━━━━━ Data to process
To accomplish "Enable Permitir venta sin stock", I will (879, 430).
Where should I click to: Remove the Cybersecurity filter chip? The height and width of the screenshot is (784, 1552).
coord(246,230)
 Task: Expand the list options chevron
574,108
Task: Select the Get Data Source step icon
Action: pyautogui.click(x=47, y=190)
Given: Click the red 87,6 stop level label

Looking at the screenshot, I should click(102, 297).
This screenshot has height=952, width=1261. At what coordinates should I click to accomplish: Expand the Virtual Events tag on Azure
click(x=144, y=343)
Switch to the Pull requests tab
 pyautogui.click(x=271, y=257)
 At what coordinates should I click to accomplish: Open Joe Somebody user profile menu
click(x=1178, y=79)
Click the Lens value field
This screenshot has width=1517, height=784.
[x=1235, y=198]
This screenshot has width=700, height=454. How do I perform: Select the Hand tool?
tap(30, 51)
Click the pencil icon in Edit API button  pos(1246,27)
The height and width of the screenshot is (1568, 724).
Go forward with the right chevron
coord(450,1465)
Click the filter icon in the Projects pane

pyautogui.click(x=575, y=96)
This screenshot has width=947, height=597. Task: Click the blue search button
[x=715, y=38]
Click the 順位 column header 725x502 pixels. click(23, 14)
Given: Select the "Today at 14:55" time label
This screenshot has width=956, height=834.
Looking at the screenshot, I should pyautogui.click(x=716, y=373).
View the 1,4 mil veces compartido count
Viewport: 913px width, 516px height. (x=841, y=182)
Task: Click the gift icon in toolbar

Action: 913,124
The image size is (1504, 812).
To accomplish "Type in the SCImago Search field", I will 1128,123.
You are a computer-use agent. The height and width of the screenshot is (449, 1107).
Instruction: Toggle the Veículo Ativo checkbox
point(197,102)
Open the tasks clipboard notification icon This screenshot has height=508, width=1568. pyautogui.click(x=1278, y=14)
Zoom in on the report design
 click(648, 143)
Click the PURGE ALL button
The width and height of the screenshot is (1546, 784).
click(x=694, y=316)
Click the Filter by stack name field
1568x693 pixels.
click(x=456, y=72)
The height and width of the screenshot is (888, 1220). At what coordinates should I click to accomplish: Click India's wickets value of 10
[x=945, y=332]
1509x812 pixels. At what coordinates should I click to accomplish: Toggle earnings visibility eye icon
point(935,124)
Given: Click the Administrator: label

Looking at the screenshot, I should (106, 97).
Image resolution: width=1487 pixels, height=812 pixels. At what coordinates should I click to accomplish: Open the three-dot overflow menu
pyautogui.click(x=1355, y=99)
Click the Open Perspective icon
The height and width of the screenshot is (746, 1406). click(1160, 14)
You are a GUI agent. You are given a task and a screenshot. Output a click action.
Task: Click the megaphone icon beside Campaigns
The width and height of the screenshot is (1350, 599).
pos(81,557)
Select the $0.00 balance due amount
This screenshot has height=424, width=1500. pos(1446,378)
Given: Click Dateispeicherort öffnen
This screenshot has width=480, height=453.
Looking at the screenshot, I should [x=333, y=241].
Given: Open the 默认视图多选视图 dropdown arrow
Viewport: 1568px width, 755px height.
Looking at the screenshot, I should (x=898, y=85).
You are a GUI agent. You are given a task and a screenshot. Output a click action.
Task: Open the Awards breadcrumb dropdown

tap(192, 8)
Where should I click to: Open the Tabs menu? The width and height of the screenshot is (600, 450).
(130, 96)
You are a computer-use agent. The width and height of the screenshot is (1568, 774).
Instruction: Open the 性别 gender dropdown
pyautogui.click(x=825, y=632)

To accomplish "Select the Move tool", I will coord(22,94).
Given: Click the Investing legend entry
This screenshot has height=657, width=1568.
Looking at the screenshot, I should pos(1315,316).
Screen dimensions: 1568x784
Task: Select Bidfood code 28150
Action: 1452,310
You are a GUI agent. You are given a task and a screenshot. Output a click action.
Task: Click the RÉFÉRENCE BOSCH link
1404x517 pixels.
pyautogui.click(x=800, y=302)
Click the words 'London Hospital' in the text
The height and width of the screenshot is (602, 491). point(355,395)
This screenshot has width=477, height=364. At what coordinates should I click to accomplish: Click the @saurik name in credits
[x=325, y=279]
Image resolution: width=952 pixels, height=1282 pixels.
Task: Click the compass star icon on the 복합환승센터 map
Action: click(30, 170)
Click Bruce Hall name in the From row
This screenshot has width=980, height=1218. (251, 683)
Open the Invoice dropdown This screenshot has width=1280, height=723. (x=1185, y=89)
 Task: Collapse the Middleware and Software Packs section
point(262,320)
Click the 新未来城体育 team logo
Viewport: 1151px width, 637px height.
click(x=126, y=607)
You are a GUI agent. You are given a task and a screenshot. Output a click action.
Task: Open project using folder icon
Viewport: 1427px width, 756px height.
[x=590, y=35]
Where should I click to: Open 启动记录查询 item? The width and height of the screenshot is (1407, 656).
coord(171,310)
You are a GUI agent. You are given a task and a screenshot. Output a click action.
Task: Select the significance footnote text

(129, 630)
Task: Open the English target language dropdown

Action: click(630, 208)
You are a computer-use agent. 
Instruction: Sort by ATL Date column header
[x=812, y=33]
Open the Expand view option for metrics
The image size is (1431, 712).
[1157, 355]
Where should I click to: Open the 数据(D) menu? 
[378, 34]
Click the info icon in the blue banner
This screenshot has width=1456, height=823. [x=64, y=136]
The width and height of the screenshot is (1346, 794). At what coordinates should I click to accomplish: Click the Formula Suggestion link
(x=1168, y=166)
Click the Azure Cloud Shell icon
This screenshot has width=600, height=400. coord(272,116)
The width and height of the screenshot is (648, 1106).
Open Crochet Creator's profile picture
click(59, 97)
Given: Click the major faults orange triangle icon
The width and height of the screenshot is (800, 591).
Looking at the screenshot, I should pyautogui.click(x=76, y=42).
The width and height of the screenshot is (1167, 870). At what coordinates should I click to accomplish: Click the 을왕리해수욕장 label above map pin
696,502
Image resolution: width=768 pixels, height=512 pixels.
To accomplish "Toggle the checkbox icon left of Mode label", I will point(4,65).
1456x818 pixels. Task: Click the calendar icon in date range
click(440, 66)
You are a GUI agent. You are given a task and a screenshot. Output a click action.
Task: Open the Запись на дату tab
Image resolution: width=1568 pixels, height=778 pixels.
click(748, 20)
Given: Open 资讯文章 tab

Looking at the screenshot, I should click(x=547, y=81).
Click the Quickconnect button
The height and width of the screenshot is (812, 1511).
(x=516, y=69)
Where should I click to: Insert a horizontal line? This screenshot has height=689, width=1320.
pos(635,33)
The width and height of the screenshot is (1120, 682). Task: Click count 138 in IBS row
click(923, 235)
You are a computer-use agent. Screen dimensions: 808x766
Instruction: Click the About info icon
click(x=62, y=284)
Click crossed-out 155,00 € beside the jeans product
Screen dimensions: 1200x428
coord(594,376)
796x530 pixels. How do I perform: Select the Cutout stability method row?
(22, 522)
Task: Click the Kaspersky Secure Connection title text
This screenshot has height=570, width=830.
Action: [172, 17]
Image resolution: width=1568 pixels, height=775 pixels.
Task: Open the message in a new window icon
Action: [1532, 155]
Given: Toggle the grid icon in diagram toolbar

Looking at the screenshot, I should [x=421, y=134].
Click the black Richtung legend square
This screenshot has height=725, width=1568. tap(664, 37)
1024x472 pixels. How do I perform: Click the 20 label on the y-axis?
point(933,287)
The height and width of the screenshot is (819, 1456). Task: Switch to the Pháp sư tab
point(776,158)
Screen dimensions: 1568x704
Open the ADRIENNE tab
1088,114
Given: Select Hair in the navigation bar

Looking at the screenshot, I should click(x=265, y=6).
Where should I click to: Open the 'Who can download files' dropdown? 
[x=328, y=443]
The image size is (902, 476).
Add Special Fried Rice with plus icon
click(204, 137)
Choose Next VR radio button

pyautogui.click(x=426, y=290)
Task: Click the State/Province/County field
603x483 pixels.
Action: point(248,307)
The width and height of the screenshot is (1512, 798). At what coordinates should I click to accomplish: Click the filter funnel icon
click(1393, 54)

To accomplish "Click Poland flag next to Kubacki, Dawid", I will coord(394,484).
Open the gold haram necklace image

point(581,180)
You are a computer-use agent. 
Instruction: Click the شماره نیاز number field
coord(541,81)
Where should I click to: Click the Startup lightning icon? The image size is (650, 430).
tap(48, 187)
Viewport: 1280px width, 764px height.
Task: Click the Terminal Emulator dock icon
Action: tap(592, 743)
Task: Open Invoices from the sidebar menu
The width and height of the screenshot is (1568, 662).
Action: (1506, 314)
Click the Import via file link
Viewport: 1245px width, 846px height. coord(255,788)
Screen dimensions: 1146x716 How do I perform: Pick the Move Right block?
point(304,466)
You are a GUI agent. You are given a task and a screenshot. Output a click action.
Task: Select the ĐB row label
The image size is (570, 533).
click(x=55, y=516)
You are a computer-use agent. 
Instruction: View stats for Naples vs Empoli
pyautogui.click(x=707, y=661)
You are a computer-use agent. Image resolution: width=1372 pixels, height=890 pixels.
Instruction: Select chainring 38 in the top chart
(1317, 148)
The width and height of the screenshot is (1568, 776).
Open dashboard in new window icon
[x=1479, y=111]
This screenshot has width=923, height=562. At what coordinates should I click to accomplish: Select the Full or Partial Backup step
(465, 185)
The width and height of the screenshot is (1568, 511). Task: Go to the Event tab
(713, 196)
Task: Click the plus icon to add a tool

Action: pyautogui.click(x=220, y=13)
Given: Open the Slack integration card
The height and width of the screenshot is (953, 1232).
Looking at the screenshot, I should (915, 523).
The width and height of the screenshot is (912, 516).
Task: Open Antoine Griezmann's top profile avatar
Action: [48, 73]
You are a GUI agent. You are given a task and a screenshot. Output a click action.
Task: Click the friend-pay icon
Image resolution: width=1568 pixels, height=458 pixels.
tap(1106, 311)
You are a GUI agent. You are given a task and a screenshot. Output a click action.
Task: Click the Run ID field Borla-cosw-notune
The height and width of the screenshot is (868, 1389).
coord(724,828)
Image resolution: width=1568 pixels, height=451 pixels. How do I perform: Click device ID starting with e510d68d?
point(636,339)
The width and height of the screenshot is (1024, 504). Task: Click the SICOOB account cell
━━━━━━━━━━
» The request:
Please reproduce, character for character, the portion of the rows that begins with the line containing "Given: Click the red 87,6 stop level label" and ends with the line containing "[x=1235, y=198]", including both of those lines.

» The response:
Given: Click the red 87,6 stop level label

Looking at the screenshot, I should click(102, 297).
This screenshot has height=952, width=1261. At what coordinates should I click to accomplish: Expand the Virtual Events tag on Azure
click(x=144, y=343)
Switch to the Pull requests tab
 pyautogui.click(x=271, y=257)
 At what coordinates should I click to accomplish: Open Joe Somebody user profile menu
click(x=1178, y=79)
Click the Lens value field
This screenshot has width=1517, height=784.
[x=1235, y=198]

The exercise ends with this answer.